Brits are losing interest in parental control apps, exposing not only their children but also their own electronic devices to malware.
That’s according to a new NordVPN report, which states that downloads of the UK’s most popular parental control and monitoring apps fell by 1% in the first quarter of 2023.
VPN experts analyzed download data for Microsoft Family Safety, Google Family Link, Qustodio Parental Control App and FamiSafe-Parental Control App and raised the alarm after seeing a drop. To put this into perspective, these apps saw a 41% increase last year. Compared to 2021, the downloads of these five apps fell by 2.40%, the researchers further stated.
Just like the flu
By losing interest in parental control apps, parents are exposing not only their children to various digital threats, but also their own devices, files and digital identities.

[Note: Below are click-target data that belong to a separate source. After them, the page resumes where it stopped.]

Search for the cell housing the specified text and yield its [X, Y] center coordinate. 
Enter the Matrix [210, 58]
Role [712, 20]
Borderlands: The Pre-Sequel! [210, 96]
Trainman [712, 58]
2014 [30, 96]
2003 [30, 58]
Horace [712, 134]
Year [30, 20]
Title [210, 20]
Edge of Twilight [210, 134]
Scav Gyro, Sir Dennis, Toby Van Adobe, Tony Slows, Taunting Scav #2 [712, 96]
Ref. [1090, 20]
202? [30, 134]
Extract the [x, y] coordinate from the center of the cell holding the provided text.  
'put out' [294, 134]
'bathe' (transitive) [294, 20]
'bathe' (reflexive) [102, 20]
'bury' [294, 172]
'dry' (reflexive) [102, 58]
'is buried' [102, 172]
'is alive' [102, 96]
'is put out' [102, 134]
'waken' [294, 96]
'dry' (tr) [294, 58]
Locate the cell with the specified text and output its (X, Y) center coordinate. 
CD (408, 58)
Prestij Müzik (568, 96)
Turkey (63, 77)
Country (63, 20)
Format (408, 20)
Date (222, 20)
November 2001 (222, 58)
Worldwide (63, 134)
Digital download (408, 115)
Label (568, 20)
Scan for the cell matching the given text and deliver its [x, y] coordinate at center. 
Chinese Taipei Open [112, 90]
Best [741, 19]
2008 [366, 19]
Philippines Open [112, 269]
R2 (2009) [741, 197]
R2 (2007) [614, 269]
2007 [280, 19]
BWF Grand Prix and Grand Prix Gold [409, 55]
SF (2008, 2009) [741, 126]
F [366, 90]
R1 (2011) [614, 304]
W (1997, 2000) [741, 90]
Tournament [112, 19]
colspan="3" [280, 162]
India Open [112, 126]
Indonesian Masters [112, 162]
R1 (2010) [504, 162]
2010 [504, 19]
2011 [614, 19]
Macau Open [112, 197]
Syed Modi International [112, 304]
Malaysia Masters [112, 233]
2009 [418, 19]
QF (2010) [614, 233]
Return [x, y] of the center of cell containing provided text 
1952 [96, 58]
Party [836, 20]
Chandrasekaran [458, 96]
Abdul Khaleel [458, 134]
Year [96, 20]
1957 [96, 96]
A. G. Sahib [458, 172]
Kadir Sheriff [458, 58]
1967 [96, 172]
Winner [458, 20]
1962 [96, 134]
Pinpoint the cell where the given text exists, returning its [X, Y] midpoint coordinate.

As explained by NordVPN CTO Marijus Briedis, the problem with malware is that it can quickly travel from an infected child’s device through the home router to otherwise protected endpoints. Even if it only stays in the router, it’s still a serious risk:
“Parents forget that malware epidemiology works just like flu or coronavirus: even if you are careful and take protective measures, you can still get sick from a child who is not necessarily as careful as you are,” said Briedis.
He added: “Equipping your devices with cybersecurity solutions or trying to avoid malicious content and apps is a good first step, but you should also keep track of your children’s online behavior and take other protective measures. Your home network is only as secure as its most vulnerable. Hi.”
To stay safe, parents should make sure that their children’s devices are properly protected, and also remember to update the router software regularly and change the network name, also known as the SSID, from time to time.
“Most importantly, you need to protect all connected devices, especially those used by children,” Briedis concluded.